Não é por causa da escuridão que invocamos a memória. Não é por causa dessa terrível escuridão na qual pessoas, ruas e cidades desaparecem – e desaparecem completamente. Não é por causa da escuridão. É, sim, pelas pequenas luzes que cintilaram inesperadamente, que viveriam rápido pouco e morreram sem clamar. Por aqueles que tinham pouco, mais deram tudo. Aqueles que viveram apenas por um instante. Aqueles que amaram, mas não saborearam o amor.
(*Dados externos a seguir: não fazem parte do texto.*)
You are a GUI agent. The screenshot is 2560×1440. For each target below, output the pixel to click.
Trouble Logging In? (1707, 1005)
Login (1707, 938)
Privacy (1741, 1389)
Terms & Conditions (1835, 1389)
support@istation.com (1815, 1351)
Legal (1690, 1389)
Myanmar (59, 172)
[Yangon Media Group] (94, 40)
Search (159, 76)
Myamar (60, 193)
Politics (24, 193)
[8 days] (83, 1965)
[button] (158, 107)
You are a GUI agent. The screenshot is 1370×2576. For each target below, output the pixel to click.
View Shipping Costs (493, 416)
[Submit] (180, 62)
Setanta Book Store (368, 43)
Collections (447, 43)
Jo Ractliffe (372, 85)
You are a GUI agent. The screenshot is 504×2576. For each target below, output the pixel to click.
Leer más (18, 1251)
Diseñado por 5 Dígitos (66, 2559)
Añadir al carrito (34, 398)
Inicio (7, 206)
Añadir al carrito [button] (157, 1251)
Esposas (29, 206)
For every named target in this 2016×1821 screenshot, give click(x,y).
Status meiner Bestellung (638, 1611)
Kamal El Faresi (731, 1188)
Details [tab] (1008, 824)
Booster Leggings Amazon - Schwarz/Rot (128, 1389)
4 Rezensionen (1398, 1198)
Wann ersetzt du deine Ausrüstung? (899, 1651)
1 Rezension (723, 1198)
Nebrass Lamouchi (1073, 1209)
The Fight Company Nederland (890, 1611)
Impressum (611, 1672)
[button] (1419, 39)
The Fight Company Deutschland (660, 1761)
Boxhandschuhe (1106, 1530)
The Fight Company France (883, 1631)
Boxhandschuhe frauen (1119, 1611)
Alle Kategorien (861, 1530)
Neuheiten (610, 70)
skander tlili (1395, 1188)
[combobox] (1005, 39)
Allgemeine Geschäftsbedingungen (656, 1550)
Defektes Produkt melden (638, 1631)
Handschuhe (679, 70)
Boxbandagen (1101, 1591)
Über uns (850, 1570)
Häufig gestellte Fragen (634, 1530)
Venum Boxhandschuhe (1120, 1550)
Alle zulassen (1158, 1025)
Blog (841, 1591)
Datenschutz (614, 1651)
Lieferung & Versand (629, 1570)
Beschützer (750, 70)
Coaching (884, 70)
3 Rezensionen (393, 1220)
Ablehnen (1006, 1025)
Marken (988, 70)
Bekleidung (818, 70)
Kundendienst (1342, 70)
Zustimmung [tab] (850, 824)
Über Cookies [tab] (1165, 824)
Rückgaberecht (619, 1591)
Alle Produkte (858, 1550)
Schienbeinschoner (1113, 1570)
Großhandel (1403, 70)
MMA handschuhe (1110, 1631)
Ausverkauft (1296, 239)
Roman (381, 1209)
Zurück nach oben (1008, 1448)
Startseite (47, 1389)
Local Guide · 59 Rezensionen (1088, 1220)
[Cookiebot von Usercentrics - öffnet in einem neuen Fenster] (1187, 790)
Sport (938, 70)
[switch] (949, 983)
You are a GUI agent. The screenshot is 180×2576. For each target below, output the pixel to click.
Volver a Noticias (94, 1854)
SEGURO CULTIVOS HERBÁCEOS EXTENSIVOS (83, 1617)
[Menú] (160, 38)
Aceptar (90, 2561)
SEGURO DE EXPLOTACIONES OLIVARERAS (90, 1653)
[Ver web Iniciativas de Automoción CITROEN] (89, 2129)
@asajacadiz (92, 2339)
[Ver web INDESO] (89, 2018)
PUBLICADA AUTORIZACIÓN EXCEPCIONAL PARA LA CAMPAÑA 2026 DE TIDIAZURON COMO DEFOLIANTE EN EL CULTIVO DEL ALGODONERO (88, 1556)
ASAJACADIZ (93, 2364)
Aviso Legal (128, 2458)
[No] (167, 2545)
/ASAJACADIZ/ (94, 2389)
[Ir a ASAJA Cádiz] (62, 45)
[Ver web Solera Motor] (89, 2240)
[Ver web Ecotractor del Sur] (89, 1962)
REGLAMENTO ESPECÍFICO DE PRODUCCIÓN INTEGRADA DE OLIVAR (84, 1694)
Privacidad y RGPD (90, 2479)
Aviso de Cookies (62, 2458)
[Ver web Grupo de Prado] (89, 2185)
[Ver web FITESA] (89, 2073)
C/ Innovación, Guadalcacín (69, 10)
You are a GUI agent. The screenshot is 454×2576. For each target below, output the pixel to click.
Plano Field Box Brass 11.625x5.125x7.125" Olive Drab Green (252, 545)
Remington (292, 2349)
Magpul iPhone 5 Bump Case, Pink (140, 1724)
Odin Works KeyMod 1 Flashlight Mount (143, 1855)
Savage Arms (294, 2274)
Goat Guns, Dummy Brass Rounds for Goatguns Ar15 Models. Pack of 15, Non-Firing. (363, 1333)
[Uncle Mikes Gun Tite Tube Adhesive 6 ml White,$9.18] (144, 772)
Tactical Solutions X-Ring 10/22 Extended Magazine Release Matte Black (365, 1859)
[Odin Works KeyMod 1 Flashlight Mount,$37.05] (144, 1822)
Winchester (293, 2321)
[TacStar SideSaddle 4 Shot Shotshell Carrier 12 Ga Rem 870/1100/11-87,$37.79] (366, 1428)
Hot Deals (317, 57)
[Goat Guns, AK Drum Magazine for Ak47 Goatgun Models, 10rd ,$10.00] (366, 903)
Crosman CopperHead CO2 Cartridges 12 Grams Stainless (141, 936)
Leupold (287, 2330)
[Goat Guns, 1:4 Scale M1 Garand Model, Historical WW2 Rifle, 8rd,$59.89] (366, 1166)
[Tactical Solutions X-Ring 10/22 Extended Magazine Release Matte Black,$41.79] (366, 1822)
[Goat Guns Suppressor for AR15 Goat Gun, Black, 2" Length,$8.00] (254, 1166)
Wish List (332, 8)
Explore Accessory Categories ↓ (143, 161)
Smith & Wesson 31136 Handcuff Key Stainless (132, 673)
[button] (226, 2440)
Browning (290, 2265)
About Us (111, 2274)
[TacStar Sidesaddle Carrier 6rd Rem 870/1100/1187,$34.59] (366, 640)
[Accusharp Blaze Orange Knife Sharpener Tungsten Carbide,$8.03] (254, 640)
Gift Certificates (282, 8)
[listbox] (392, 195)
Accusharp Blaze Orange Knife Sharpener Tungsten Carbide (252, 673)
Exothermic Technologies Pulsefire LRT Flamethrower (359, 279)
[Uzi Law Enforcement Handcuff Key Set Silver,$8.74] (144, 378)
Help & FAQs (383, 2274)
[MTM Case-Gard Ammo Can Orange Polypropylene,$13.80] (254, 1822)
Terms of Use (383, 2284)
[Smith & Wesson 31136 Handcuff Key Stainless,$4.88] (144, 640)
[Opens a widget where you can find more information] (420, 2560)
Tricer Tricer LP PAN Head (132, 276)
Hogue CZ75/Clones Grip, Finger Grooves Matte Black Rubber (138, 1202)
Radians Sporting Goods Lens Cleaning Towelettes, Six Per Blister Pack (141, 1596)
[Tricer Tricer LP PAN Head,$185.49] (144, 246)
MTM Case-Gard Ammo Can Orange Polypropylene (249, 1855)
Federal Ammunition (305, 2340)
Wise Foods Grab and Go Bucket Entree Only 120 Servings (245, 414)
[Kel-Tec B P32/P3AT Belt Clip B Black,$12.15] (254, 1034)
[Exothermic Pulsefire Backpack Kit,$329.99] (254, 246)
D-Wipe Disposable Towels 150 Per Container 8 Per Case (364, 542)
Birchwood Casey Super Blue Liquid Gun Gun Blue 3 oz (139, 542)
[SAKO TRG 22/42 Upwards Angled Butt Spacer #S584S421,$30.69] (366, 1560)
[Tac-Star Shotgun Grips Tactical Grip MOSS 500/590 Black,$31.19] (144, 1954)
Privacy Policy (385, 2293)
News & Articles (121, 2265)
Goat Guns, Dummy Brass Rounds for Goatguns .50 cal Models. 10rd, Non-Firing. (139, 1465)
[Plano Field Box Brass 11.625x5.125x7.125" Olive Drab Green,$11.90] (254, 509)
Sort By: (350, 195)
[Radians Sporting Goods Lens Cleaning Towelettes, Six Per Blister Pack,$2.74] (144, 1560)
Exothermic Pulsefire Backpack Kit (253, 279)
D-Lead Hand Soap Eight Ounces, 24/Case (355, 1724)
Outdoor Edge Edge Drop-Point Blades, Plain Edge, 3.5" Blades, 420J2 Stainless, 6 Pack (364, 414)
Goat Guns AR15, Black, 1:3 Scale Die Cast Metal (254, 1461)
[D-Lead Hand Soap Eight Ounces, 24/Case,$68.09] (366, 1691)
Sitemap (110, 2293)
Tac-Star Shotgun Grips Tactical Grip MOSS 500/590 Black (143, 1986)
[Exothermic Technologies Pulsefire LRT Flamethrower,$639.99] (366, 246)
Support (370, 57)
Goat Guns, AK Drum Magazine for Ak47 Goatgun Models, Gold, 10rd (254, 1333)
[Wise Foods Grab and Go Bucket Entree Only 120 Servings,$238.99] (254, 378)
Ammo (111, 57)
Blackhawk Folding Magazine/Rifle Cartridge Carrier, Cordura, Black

“É difícil pensar numa cineasta que mais vezes tenha sido (re)descoberta e recuperada ao longo das últimas décadas do que…” Há uns meses, começava assim um texto dedicado à cineasta soviética/ucraniana Kira Muratova, cujos primeiros filmes realizados a solo, Breves Encontros (“Korotkie vstrechi”, 1967) e O Longo Adeus (“Dolguie provody”, 1971), estreavam, pela primeira vez em Portugal, no final do verão passado. Concluía o artigo com um desafio lançado ao/à espectador/a: apreciar os filmes de Muratova pelo que estes dão a ver e a ouvir, ao invés de os interpretar à luz do seu caráter de exceção histórica – o estatuto de cineasta mulher, tão raro quanto subversivo para a época; a perseverança sem concessões face à censura do regime vigente e a agridoce consagração internacional; a longa invisibilização e, por fim, a recente recuperação da sua obra sob a etiqueta do “cinema no feminino”.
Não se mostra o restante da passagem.